There are days when I dont leave a single room of the house. I have created a nest of sorts with everything i need to get me through the day within arms reach. Bottles, mum mums, diapers, wipes, food. This has happened as a consequence of an anxiety attack i suffered. I remember feeling as if i couldnt breath, my heart racing- pounding in my ear. I feel a sharp tinge in my belly as grab my wife in panic. She tries to calm me down, as I repeat "I dont feel well" over and over. A terrifying experience. One that i am all too familiar with. While i was in college, i suffered my first panic attack after staying up all night finishing a history paper. I was on the bus to school, when i realized my hands were tingling. I tried to slow my racing heart with breathing, which only made things worse. I ended up being taken by ambulance to the hospital after I scared the bus driver with my panic. Once I arrived and was met with a curiously long haired middle aged doctor, I was told to hold my breath. After seven minutes of holding my breath-with some looks of amazement and the off comments about being a swimmer by the nurse- they told me to exhale. I was asked by the doctor- "What is your major?"
"History" I replied slumping into the reclined hospital bed.
"You know what they say about history?" "Those who don't learn it, are doomed to repeat it."
The doctor shrugged me off to attend more important and pressing issues. I had no one to pick me up, I didnt want friends to know what had happened. Later, I saw the doctor as i was leaving to be picked up by a school taxi. I waved and smiled, he looked away and continued on. Looking back, I dont know what i find more odd, the fact that I waved and smiled or his utter dismissal of me.

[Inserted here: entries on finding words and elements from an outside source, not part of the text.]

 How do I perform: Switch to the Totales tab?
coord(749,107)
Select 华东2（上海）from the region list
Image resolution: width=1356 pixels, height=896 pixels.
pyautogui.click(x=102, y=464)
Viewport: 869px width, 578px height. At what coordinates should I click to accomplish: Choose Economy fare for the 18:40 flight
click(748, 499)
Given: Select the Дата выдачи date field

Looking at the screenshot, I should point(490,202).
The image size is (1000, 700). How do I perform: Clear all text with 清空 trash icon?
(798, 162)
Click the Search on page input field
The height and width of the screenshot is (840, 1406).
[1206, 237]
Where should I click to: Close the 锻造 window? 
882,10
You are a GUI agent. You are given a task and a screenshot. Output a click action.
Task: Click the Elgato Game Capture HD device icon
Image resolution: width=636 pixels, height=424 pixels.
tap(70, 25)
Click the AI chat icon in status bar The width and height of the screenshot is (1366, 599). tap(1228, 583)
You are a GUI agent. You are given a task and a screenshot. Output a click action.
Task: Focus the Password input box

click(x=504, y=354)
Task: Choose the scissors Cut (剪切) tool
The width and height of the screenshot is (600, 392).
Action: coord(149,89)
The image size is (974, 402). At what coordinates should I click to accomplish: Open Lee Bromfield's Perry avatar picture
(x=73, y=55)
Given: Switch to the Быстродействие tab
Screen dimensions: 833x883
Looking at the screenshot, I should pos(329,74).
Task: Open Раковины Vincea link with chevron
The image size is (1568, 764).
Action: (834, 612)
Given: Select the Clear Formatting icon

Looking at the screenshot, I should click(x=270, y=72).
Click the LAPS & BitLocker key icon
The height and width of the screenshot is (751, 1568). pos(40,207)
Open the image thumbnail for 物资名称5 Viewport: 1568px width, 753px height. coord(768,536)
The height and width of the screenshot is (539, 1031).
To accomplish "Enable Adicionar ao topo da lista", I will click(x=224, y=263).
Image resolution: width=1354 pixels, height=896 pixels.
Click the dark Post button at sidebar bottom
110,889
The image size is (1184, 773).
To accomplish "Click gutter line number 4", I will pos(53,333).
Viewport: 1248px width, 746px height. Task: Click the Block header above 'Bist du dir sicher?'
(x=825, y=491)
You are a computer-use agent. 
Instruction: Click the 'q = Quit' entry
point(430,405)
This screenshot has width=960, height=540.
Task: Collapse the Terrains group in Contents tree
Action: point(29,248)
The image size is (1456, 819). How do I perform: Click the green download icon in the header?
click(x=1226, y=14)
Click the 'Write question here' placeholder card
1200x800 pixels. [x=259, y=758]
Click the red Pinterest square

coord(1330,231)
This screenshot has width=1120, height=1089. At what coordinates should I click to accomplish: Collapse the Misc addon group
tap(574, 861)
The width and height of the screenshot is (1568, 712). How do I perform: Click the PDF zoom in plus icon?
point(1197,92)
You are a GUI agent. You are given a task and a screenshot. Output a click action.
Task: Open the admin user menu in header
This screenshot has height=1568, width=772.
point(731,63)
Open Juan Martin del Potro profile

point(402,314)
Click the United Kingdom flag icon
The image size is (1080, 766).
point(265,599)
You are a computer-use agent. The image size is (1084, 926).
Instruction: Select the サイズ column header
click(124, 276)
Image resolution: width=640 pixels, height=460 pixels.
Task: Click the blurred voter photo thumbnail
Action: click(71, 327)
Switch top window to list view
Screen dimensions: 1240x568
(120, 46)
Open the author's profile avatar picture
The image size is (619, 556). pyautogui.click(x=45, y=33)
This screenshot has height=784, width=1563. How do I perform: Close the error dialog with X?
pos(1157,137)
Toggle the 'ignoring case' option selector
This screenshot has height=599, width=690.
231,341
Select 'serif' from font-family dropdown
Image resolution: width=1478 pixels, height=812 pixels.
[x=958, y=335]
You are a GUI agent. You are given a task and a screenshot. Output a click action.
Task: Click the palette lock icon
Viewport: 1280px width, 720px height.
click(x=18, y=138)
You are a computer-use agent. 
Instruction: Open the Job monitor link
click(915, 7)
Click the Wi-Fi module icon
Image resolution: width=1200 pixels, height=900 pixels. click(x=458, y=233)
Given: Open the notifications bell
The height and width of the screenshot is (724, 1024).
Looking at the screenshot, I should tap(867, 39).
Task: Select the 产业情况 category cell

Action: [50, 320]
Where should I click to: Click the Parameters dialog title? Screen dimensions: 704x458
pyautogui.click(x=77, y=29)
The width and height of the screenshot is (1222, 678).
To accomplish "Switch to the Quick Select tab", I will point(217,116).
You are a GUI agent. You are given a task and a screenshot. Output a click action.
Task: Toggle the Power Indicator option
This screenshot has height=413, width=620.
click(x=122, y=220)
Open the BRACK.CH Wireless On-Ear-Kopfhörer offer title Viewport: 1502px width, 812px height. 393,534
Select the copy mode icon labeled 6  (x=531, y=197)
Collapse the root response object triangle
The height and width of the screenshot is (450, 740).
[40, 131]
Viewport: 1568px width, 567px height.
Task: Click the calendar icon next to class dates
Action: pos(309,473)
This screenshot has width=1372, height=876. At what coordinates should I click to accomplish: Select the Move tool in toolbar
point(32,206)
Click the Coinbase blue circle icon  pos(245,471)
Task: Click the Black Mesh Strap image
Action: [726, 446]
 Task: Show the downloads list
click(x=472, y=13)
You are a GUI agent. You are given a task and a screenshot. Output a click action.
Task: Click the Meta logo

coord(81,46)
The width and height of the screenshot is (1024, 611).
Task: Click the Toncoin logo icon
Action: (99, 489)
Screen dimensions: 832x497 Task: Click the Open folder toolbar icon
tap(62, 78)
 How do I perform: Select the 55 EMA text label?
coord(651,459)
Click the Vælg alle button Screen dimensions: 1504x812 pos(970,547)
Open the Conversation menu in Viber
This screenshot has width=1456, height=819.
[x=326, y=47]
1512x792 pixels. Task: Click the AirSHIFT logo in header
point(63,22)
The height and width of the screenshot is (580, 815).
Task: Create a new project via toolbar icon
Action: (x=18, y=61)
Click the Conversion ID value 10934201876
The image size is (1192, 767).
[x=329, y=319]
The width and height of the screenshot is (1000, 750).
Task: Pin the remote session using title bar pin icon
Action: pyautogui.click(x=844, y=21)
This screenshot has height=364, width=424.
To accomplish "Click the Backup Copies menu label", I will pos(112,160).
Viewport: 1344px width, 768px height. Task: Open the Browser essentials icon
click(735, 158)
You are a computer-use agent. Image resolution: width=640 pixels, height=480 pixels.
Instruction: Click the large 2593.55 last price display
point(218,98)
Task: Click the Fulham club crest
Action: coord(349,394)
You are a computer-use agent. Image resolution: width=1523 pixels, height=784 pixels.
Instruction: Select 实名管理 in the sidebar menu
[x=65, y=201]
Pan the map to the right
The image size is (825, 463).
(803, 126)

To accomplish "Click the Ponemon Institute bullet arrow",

So, here I am repeating history. I have anxiety every day. Every day i think my heart is racing too fast,and my hands get cold. I find that I worry about everything. I feel that fear is controlling so much of my life. I hardly go anywhere anymore. The times I go out, to the grocery store or for eating out I am met with crippling embarassing panic attacks. The thought of leaving the house is met with anxiety. It is no way to live. I have been offered help by a family member in the form of anti anxiety medication. Part of me wants an easy to swallow pill to fix whatever imbalance i am dealing with. Another part, a stronger/stuborn part, tells me to conquor this and learn on my own.

I feel pathetic. I feel as if my wife views me as this pathetic lathargic man who is too scared to leave his own home. Fortunetly these are only my projections of feelings upon her. She has never judged me, whether its my steady weight gain (from a thin college boyfriend to an overweight husband) to my anxiety. She has always been there. I wish my own insecurities didnt cover my perception of her love for me.

There is so much i want to say, so much i want to let out. I hope this outlet helps me, if only for the moments i clack the keys. Since I have noone to talk to, blog, you will be my constant companion. I had a grandfather I never knew, who died months after i was born, named Paul. From this point forward I will be writing to you, lonely blog, as Paul. Its good to hear from you again.